● **Enunciado A**
Que tribunais e juízos são nomeados no excerto da decisão judicial apresentado abaixo?

● **Excerto do documento**
====================
IV. A lei não arreda os casos de tráfico de substâncias estupefacientes desta pena de substituição, não se podendo, designadamente por razões de ordem moral ou fundadas em preconceito, excluir-se a sua aplicação.

V. Sem que isso signifique que não haja casos em que as circunstâncias objetivas ou subjetivas revelem necessidades mínimas de reprovação e prevenção do crime que sejam incompatíveis com tal resposta punitiva.

Decisão Texto Integral: I – RELATÓRIO
a. No 2.º Juízo (1) Central Cível e Criminal de … do Tribunal Judicial da comarca de …, procedeu-se a julgamento em processo comum perante Tribunal coletivo de AA, nascido a .. de … de 1974, com os demais sinais dos autos, a quem foi imputada a autoria de um crime de tráfico de substâncias estupefacientes, previsto no artigo 21.º, § 1.º do Decreto-Lei n.º 15/93, de 22 de janeiro.

O arguido não apresentou contestação nem arrolou prova.
====================
● **Entradas da tarefa**
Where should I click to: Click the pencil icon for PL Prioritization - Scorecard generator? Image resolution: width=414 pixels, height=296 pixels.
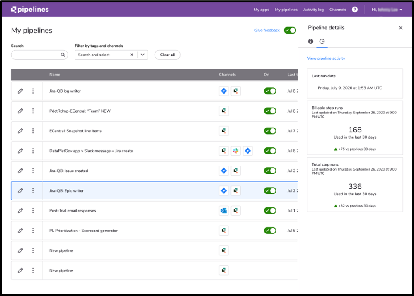(x=20, y=231)
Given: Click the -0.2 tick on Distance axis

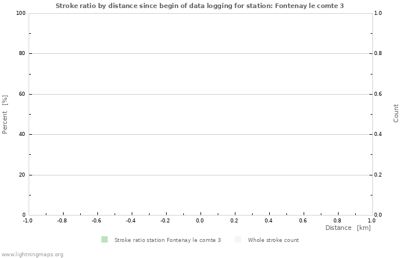Looking at the screenshot, I should (165, 220).
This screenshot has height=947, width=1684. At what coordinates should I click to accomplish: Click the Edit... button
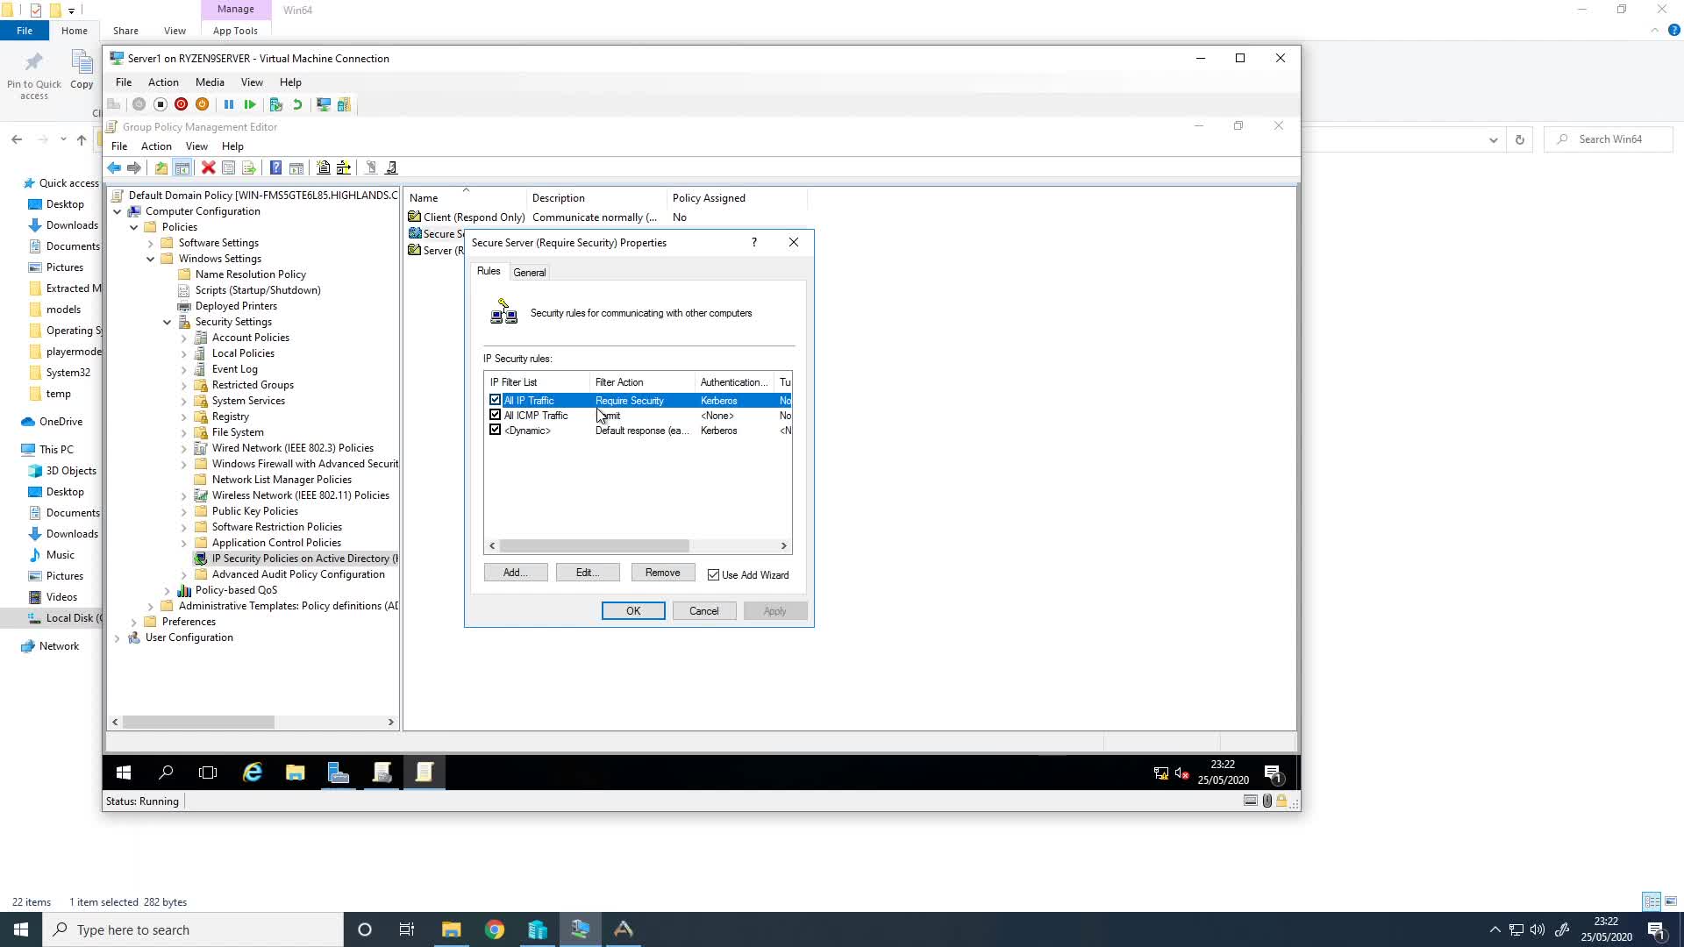click(588, 573)
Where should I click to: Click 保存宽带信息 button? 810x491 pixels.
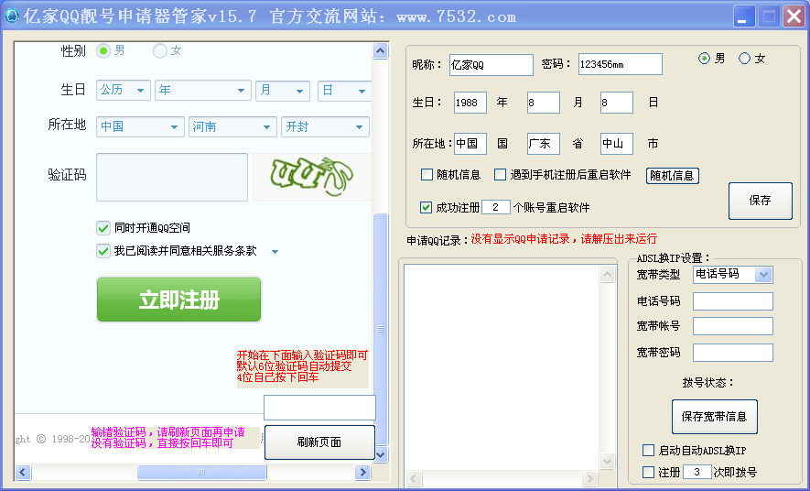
====================
● **Enunciado B**
Pode transcrever, sem qualquer alteração, o trecho das entradas que começa na linha que contém "Given: Click the -0.2 tick on Distance axis" e vai até ao fim das entradas, com ambos os extremos incluídos? Deixe as imagens fora da resposta.

● **Resposta A**
- 2.º Juízo Central Cível e Criminal de …
- Tribunal Judicial da comarca de …
- Tribunal coletivo

● **Resposta B**
Given: Click the -0.2 tick on Distance axis

Looking at the screenshot, I should (165, 220).
This screenshot has height=947, width=1684. At what coordinates should I click to accomplish: Click the Edit... button
click(588, 573)
Where should I click to: Click 保存宽带信息 button? 810x491 pixels.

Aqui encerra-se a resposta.